RB Special Report 243 - Ensuring Railroad Tank Car Safety examines the overall process for ensuring tank car design safety and, more specifically, whether all tank cars carrying hazardous materials should be equipped with special safety devices, known as head shields, to prevent tank car head (end) punctures.
Tank cars are common, representing about one out of every seven rail cars. Over the years, industry and government have worked together to enhance both the physical tank car and the environment in which it operates. Following several incidents involving tank cars, however, the National Transportation Safety Board raised concerns about the adequacy of this process for protecting public safety. About half of the nation s roughly 200,000 railroad tank cars carry materials regulated by USDOT because they are flammable, corrosive, poisonous, or otherwise hazardous. In 1990, Congress directed USDOT to arrange for a study of the railroad tank car design process, including initial design, subsequent performance evaluation, and the means by which government and industry oversee and improve tank car design.
Design standards for tank cars are established by the Tank Car Committee of the Association of American Railroads, which consists of technical representatives from railroads, shippers, and tank car builders. Many of these design standards were adopted as requirements by federal regulations.

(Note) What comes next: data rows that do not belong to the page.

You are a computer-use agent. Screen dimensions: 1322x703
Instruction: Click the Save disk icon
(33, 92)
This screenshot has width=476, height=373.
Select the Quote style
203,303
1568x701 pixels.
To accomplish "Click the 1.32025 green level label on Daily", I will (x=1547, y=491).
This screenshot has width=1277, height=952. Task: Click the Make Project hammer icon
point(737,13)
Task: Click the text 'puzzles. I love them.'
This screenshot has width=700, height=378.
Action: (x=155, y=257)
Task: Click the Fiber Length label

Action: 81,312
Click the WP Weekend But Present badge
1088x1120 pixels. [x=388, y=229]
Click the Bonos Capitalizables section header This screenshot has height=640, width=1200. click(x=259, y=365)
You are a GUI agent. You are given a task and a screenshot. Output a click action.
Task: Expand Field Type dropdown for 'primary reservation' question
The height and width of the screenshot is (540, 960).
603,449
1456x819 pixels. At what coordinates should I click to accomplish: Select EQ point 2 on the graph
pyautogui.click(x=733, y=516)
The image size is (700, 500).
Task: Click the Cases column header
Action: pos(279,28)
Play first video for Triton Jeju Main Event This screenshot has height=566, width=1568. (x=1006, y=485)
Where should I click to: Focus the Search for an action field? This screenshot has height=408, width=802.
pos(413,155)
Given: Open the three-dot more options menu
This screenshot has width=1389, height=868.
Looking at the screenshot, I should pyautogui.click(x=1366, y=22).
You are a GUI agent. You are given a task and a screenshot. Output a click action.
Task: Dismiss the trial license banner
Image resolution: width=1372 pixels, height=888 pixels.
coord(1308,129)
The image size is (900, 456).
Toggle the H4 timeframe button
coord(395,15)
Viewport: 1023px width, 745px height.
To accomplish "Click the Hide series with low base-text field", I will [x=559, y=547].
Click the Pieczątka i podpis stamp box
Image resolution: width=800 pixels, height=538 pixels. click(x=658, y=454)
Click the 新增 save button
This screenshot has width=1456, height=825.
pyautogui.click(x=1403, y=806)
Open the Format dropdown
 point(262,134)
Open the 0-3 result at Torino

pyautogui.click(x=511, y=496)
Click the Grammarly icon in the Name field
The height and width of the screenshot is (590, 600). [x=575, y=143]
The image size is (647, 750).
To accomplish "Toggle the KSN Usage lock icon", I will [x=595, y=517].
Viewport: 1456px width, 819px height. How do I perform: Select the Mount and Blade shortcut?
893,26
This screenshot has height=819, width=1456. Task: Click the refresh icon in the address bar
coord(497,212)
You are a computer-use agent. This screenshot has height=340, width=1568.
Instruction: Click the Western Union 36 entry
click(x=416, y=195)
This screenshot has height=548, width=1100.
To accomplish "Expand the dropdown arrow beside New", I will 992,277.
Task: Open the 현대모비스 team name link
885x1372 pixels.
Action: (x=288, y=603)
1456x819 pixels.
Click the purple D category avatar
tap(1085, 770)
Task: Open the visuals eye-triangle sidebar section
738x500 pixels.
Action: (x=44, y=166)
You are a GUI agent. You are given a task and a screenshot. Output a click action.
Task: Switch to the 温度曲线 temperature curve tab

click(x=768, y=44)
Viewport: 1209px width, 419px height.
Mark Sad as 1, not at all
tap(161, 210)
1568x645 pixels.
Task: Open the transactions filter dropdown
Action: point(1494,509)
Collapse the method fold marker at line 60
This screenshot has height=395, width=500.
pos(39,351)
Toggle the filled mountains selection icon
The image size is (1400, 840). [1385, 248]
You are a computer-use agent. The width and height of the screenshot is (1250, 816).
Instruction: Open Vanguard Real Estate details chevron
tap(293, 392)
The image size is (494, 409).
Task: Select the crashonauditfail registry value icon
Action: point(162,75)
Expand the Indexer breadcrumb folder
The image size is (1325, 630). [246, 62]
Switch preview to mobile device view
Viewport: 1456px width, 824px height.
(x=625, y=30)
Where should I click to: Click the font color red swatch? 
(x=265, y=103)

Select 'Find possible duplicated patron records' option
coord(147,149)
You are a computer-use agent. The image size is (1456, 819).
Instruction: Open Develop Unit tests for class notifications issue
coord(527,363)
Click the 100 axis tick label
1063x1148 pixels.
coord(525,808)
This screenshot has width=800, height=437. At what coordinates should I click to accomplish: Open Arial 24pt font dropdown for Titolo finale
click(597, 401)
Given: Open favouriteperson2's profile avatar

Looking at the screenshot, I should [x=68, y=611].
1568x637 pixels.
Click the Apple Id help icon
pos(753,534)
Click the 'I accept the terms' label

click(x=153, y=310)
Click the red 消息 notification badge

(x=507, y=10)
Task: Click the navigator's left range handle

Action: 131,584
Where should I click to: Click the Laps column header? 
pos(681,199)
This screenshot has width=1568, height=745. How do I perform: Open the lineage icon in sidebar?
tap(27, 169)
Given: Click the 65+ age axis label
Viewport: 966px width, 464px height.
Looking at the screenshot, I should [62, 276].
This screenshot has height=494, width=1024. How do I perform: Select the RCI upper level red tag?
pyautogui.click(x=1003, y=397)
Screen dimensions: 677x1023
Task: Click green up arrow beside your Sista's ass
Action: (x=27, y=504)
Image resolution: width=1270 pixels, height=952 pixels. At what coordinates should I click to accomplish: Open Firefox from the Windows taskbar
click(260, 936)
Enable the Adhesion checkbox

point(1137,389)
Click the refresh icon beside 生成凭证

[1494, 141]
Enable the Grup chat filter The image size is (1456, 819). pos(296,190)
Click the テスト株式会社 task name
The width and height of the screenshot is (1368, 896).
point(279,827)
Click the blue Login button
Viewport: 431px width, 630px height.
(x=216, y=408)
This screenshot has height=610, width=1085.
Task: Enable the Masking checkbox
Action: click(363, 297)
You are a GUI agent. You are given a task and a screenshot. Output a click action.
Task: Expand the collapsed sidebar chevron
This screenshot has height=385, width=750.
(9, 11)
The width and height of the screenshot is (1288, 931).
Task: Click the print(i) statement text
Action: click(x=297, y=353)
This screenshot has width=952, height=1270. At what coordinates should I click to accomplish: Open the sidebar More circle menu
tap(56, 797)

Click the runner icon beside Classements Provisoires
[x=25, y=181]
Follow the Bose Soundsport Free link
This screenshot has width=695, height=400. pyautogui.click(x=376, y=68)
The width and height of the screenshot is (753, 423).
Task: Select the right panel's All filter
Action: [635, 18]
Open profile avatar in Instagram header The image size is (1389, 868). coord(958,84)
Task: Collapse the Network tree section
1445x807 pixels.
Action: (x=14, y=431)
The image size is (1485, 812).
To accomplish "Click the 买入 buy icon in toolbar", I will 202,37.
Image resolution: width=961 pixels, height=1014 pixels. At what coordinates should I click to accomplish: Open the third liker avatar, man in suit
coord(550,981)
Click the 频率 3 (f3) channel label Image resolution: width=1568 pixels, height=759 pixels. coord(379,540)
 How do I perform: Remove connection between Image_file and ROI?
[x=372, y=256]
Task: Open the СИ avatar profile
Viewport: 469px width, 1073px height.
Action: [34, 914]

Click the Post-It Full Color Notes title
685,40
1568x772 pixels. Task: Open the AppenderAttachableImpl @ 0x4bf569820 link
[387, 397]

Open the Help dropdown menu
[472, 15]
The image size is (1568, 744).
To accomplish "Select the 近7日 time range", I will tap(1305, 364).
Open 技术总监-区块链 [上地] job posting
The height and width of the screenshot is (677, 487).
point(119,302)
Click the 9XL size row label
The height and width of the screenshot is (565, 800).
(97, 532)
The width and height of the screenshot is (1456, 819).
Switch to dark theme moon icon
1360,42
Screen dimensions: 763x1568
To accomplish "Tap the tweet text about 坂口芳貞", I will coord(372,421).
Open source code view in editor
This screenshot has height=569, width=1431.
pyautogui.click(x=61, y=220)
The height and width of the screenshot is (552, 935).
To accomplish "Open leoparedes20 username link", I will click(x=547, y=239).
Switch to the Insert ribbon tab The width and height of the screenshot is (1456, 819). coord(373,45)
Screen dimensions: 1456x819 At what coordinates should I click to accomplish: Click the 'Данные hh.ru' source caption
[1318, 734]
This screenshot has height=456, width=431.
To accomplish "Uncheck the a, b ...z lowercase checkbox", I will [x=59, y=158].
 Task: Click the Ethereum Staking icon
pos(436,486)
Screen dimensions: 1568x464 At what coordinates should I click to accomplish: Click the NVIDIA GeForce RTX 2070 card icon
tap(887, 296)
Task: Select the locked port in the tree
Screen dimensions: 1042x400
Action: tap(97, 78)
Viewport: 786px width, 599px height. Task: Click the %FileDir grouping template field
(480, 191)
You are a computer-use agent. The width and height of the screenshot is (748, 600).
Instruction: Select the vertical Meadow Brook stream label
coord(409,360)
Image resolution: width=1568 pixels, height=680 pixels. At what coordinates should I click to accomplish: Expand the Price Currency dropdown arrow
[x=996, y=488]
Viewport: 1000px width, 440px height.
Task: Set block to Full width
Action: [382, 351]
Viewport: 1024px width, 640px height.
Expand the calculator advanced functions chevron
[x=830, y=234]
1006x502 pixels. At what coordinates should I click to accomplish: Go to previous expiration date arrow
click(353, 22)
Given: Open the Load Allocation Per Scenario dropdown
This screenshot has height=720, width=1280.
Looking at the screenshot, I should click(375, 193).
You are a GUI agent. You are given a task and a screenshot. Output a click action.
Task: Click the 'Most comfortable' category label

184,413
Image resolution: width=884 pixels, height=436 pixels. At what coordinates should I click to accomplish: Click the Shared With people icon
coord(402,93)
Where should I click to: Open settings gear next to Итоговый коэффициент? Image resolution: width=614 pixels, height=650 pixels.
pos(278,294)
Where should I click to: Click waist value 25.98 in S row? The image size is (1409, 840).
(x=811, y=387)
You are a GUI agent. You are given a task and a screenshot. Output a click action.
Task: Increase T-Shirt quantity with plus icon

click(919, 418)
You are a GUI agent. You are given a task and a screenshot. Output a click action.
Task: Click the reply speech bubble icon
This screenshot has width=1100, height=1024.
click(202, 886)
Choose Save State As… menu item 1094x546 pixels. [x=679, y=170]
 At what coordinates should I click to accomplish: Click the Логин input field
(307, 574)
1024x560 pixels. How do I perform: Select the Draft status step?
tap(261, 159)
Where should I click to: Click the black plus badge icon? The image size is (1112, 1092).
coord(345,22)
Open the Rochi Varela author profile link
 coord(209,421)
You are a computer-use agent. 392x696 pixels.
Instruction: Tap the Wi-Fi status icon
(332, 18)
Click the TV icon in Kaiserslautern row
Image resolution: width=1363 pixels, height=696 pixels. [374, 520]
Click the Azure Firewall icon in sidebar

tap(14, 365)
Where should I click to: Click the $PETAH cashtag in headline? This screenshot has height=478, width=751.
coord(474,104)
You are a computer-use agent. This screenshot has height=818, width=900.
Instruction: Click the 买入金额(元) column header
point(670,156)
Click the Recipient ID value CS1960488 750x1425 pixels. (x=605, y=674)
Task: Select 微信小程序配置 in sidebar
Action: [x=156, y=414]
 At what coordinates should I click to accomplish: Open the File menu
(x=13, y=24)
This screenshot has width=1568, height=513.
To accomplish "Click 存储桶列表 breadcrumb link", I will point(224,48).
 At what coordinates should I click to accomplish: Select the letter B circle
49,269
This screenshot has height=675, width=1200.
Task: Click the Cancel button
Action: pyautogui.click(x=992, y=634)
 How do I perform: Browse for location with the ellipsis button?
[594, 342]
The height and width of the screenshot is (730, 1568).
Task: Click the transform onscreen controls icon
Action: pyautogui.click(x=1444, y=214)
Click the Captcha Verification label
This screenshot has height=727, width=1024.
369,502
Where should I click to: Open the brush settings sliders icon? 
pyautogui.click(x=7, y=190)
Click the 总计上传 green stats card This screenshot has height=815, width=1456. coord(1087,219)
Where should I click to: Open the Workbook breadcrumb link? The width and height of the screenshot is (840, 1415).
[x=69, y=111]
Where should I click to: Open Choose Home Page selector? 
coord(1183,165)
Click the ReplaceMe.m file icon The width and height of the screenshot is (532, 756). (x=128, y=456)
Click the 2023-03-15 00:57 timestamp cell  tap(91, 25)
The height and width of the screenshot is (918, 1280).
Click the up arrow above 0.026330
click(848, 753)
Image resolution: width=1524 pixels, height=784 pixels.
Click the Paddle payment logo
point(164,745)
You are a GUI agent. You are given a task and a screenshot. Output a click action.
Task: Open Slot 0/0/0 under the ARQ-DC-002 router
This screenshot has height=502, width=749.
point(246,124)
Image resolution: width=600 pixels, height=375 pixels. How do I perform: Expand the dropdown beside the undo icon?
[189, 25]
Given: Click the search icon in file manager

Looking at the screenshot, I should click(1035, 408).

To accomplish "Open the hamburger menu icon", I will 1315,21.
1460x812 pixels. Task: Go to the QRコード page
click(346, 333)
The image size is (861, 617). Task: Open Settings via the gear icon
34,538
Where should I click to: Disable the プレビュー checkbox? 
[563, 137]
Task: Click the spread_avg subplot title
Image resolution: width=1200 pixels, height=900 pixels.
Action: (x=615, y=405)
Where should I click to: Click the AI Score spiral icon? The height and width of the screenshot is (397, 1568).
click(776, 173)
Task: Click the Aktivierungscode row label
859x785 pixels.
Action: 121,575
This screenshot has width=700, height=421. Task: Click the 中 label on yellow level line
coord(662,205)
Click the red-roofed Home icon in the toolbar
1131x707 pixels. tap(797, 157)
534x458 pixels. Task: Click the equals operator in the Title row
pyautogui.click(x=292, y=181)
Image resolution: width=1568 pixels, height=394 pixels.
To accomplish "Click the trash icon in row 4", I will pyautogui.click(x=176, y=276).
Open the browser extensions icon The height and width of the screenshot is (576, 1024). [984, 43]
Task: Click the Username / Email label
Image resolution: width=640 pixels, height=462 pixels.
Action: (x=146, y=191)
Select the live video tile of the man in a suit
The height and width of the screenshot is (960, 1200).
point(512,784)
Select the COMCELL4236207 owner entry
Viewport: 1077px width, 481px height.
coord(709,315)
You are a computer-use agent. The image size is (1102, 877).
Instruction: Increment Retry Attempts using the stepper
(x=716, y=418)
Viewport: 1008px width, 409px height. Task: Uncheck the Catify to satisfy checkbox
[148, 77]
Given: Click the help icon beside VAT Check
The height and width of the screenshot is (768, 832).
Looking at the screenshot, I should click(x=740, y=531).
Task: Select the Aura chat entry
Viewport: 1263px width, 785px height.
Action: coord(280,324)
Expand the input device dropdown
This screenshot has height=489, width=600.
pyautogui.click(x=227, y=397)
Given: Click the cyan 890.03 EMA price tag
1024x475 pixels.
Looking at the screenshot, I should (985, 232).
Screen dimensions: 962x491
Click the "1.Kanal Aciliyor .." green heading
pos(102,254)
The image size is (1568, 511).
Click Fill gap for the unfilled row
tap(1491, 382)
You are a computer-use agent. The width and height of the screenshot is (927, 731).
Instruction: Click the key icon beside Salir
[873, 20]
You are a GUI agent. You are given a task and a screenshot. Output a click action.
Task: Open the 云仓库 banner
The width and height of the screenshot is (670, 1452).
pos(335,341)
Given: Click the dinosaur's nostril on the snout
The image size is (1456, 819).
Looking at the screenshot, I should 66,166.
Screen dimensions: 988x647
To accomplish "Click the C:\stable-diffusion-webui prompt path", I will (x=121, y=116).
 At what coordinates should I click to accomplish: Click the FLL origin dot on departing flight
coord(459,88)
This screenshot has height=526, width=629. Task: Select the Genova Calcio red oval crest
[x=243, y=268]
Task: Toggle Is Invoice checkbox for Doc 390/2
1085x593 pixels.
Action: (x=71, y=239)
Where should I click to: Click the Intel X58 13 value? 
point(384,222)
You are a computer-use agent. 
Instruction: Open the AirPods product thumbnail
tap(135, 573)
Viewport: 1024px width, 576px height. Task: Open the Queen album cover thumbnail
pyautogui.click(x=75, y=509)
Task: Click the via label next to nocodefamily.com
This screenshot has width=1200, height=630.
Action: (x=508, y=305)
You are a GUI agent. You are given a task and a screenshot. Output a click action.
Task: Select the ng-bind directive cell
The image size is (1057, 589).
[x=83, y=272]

In cases in which the standards are general in nature, USDOT relies on the Tank Car Committee to establish detailed design standards and review individual design drawings to ensure that they meet the underlying USDOT criteria.
The TRB committee committee that produced this report found that the safety record of tank cars carrying hazardous materials is good and that severe incidents are rare and likely to remain so in the future. The committee also concluded that the government industry design process is fundamentally sound. However, the committee recommended several modifications aimed primarily at ensuring that safety decisions are well supported and guided by long-range safety goals and strategies.